Task objective: In the entries below, find the string "column" and return each line holding it.

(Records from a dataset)
──────
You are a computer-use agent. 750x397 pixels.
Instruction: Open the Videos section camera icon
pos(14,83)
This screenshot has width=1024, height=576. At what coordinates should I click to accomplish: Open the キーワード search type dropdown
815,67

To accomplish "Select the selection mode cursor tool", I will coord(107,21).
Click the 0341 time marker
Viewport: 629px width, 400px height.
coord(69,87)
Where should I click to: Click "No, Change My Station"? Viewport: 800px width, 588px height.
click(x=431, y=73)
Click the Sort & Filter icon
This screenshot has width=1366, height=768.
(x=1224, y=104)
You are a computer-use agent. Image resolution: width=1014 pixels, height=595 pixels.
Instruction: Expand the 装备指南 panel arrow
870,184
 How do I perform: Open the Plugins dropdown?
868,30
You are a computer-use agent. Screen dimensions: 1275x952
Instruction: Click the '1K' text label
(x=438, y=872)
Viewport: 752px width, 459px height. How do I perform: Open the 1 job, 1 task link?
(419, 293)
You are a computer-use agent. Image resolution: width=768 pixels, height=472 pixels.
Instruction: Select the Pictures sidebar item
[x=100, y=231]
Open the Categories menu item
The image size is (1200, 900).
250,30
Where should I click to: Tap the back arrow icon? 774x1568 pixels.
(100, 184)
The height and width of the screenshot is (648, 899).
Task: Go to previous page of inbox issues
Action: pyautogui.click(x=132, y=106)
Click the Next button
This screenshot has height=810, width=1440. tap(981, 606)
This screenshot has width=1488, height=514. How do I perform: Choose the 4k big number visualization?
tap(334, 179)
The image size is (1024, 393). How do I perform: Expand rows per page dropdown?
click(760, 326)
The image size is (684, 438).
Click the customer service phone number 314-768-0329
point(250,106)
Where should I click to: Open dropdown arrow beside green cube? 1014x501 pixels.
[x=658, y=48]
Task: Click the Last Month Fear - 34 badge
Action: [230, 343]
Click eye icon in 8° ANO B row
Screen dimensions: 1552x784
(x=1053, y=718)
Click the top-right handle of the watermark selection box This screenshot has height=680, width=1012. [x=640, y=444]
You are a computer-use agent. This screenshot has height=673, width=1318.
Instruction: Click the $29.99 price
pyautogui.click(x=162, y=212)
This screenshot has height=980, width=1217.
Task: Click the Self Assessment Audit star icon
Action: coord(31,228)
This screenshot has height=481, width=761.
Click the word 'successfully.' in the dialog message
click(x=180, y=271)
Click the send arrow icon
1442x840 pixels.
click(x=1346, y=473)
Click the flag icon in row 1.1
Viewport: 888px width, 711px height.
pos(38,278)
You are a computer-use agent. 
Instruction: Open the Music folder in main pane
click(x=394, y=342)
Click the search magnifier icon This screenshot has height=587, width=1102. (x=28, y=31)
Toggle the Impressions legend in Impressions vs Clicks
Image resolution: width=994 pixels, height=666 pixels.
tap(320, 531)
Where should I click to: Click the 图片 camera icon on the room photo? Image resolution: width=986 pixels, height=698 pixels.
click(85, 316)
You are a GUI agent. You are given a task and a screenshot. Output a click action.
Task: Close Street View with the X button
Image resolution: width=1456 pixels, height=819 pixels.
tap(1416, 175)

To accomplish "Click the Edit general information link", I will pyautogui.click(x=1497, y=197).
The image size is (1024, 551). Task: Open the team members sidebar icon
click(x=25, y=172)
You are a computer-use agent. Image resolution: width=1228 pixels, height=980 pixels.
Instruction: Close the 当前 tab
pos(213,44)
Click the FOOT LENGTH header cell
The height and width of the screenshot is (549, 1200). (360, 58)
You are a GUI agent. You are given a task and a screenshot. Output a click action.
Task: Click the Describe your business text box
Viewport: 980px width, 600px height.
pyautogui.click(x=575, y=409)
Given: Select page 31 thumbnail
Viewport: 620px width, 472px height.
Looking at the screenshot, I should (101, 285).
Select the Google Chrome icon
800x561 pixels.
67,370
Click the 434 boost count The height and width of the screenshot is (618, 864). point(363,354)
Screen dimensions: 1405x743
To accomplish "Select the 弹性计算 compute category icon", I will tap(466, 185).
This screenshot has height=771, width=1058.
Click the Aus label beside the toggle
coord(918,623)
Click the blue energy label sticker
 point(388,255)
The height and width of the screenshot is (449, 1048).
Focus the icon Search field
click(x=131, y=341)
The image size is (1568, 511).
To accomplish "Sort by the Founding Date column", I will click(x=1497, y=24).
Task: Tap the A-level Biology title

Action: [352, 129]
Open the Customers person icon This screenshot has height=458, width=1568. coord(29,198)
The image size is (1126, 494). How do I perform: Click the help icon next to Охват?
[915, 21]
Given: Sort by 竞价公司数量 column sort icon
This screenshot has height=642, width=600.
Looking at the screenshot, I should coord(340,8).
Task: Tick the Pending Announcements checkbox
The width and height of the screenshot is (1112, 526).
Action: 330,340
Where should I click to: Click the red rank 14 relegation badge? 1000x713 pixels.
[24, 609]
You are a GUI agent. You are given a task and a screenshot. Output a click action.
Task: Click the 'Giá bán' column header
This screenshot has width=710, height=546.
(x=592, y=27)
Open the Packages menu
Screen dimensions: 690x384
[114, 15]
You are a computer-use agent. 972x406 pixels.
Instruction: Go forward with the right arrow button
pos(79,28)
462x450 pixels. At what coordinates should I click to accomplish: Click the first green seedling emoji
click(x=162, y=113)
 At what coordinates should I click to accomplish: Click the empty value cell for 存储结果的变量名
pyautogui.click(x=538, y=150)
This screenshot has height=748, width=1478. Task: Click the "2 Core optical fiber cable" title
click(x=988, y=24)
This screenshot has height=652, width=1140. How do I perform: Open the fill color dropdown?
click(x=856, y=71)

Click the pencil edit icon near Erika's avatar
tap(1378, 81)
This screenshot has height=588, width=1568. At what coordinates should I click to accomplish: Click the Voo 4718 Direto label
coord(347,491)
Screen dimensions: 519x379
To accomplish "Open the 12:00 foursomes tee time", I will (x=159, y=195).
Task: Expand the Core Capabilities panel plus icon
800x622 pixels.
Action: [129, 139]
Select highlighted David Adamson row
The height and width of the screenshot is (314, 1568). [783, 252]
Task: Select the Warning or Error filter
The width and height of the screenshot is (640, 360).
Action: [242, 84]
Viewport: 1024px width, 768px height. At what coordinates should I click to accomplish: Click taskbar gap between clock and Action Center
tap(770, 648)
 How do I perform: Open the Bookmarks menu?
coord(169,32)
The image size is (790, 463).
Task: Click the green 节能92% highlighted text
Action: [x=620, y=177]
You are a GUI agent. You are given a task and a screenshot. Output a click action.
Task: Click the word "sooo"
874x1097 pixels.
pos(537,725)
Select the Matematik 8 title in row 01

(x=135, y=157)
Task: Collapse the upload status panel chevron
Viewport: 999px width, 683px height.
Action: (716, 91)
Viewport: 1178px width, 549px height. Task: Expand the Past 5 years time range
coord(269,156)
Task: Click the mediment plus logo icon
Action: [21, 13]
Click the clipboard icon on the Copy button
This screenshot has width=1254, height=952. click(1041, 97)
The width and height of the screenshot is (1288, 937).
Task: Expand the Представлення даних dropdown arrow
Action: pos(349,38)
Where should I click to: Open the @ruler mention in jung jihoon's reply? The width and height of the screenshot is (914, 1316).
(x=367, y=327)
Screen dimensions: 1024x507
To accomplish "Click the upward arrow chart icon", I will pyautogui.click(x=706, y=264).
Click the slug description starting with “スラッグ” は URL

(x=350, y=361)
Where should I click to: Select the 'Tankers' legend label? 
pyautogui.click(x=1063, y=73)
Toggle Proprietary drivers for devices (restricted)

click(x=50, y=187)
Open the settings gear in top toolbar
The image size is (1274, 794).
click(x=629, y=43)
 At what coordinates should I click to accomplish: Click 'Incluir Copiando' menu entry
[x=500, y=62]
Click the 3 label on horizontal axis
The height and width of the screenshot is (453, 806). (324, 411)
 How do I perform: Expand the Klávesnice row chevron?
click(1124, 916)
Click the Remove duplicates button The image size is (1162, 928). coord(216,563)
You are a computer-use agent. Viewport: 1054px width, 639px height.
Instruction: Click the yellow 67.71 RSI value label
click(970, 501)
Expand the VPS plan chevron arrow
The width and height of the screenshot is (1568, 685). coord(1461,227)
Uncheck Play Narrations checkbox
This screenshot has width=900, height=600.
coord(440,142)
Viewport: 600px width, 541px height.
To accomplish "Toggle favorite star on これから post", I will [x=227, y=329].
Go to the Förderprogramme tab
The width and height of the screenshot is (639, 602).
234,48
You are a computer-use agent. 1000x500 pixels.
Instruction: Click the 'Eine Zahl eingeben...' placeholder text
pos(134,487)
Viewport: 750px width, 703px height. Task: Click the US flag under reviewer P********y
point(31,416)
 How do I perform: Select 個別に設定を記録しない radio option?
──────
Task response:
To accomplish "Sort by the Founding Date column", I will click(x=1497, y=24).
Given: Sort by 竞价公司数量 column sort icon
Task: Click the 'Giá bán' column header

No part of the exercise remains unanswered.